I want to filter outliers in the tidyverseframe work in one pipe.
Outlier for this example is just defined as Q1 - 1.5 * IQR
and Q3 + 1.5 * IQR
.
Q1 being the 25 percentile and Q3 the 75% percentile. And IQR the interquartile range, IQR = Q3 - Q1
.
I managed to compute the upper and lower bound for outliers, and I am familiar with the filter()
function from dplyr. However I do not know how to get the values calculated inside the summarize in the same pipe operation back to the complete data.frame
iris %>%
group_by(Species) %>%
# filter(API_Psy_dm <=)
summarise(IQR = IQR(Sepal.Length),
O_upper =quantile(Sepal.Length, probs=c( .75), na.rm = FALSE)+1.5*IQR,
O_lower =quantile(Sepal.Length, probs=c( .25), na.rm = FALSE)-1.5*IQR
)
Is this even possible? Or would I need a second pipe?

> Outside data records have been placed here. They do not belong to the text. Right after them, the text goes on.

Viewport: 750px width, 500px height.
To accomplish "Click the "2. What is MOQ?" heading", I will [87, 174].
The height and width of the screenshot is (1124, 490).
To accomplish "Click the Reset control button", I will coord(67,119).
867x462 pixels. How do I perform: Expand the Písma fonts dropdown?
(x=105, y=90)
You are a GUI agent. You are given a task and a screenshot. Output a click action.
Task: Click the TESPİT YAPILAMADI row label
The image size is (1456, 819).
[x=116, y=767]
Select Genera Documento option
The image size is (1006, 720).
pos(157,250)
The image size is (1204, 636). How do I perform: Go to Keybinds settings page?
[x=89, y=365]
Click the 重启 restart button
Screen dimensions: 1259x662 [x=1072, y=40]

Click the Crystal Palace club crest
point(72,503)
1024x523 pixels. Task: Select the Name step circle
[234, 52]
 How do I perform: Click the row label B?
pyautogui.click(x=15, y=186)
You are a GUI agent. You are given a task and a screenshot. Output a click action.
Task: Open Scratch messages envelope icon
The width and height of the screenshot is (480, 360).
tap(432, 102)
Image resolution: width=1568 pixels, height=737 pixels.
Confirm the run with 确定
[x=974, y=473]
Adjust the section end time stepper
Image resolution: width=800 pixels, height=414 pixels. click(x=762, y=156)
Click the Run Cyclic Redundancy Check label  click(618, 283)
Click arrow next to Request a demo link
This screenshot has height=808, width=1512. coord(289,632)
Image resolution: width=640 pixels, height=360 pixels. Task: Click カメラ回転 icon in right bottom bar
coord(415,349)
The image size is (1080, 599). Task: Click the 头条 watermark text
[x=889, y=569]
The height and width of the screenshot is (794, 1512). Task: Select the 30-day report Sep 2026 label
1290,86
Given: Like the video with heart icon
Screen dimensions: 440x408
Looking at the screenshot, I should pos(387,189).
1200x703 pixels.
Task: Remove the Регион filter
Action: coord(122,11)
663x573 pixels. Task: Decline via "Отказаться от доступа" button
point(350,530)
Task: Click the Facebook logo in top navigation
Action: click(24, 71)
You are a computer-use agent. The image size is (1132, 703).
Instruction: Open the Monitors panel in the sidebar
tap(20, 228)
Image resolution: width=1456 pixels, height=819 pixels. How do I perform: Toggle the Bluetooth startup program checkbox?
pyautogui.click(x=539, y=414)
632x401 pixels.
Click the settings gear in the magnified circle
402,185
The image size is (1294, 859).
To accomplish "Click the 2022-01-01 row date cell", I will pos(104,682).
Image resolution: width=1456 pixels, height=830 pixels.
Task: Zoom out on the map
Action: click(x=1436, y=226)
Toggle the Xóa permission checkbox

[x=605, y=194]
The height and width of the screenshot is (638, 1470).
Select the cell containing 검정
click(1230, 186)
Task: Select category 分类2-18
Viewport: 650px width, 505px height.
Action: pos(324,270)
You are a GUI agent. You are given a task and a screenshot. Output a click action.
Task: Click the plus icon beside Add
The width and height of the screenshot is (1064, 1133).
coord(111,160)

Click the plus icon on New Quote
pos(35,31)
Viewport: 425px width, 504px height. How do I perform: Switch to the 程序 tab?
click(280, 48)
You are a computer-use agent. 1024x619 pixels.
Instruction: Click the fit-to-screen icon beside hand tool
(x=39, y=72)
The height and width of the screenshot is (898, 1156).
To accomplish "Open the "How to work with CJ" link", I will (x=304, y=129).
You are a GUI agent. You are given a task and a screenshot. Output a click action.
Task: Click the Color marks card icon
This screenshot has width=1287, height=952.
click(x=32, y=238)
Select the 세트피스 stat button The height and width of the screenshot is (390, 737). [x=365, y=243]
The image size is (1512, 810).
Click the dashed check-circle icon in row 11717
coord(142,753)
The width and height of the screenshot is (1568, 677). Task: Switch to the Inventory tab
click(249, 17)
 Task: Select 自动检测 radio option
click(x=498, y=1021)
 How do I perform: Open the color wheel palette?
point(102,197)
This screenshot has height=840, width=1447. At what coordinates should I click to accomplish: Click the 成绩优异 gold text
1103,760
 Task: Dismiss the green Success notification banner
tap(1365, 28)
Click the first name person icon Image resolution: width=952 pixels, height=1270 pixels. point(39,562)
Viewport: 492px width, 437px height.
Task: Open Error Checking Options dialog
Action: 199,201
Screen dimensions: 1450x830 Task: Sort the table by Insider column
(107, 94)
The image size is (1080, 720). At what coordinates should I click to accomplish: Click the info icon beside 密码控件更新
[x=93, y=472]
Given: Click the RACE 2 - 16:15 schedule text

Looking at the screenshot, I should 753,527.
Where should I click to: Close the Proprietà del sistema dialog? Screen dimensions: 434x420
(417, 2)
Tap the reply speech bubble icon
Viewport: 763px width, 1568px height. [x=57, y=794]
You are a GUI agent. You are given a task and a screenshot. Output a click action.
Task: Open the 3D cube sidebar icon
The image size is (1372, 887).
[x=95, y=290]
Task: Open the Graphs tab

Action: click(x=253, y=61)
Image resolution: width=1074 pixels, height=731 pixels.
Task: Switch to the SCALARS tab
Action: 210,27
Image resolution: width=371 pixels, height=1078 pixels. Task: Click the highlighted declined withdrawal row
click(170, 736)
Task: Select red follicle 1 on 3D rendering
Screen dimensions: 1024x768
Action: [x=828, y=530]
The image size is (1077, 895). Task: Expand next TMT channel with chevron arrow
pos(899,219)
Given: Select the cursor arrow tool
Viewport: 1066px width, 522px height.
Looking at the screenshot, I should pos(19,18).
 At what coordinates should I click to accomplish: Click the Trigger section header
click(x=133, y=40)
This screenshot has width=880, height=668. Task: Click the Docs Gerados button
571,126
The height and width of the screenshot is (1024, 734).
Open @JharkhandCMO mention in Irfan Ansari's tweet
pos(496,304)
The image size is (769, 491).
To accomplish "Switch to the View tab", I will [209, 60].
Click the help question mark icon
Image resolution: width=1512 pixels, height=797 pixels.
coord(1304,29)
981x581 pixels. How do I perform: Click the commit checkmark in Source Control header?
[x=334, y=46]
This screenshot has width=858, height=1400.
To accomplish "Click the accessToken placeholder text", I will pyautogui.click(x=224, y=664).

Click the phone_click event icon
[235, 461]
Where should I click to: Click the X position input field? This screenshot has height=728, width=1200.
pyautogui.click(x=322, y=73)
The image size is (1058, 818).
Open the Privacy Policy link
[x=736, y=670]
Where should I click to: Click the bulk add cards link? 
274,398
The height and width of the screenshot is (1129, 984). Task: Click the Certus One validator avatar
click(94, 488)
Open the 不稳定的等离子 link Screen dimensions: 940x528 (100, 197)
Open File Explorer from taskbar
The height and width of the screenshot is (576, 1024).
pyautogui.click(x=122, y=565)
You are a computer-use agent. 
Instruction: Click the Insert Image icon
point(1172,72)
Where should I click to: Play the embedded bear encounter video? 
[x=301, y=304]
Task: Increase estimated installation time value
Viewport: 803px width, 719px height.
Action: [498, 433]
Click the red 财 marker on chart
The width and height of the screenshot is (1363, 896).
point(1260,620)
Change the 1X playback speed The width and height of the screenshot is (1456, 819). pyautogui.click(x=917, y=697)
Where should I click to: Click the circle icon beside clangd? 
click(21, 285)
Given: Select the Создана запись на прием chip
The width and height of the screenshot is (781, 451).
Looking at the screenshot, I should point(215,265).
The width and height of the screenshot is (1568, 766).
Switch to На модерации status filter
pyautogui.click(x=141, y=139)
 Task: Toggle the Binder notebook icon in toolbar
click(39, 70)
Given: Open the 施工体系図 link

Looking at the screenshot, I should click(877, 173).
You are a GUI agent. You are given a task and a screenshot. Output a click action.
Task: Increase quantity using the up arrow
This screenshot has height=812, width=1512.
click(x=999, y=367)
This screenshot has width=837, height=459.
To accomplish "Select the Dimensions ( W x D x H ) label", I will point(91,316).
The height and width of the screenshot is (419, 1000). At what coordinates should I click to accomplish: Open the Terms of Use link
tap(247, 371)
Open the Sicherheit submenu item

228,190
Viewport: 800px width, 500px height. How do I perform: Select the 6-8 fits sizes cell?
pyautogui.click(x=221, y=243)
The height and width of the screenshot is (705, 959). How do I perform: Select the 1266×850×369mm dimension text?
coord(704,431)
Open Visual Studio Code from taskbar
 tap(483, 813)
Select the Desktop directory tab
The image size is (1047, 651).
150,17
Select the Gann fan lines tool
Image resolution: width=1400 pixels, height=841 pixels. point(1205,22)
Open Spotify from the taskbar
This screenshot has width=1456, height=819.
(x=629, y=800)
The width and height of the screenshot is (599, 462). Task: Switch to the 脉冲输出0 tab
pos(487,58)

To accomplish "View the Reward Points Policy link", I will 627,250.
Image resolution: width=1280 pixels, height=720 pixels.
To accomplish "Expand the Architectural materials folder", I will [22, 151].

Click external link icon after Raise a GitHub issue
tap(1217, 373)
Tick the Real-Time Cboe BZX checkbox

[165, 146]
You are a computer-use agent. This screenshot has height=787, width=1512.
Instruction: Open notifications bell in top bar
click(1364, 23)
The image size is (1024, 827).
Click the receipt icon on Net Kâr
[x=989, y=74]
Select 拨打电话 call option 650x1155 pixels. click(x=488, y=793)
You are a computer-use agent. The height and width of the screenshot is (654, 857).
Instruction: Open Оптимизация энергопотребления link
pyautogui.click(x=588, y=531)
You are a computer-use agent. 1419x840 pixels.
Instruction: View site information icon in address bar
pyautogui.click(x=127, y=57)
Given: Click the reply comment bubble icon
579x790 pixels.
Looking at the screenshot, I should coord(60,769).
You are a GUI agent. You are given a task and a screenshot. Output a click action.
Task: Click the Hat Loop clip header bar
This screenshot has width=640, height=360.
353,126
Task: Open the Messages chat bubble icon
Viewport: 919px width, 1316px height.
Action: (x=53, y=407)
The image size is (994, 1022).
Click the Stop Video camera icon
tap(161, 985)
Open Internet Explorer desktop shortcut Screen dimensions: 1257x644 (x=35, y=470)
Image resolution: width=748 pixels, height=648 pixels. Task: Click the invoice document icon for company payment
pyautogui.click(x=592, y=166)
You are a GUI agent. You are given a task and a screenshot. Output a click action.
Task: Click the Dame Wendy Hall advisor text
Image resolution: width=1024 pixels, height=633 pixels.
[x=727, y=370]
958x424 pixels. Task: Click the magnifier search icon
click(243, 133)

Or is there a more convenient way than to calculate the upper and lower limit myself?
Use mutate
instead of summarize
, and then filter
:
iris %>%
group_by(Species) %>%
mutate(IQR = IQR(Sepal.Length),
O_upper = quantile(Sepal.Length, probs=c( .75), na.rm = FALSE)+1.5*IQR,
O_lower = quantile(Sepal.Length, probs=c( .25), na.rm = FALSE)-1.5*IQR
) %>%
filter(O_lower <= Sepal.Length & Sepal.Length <= O_upper)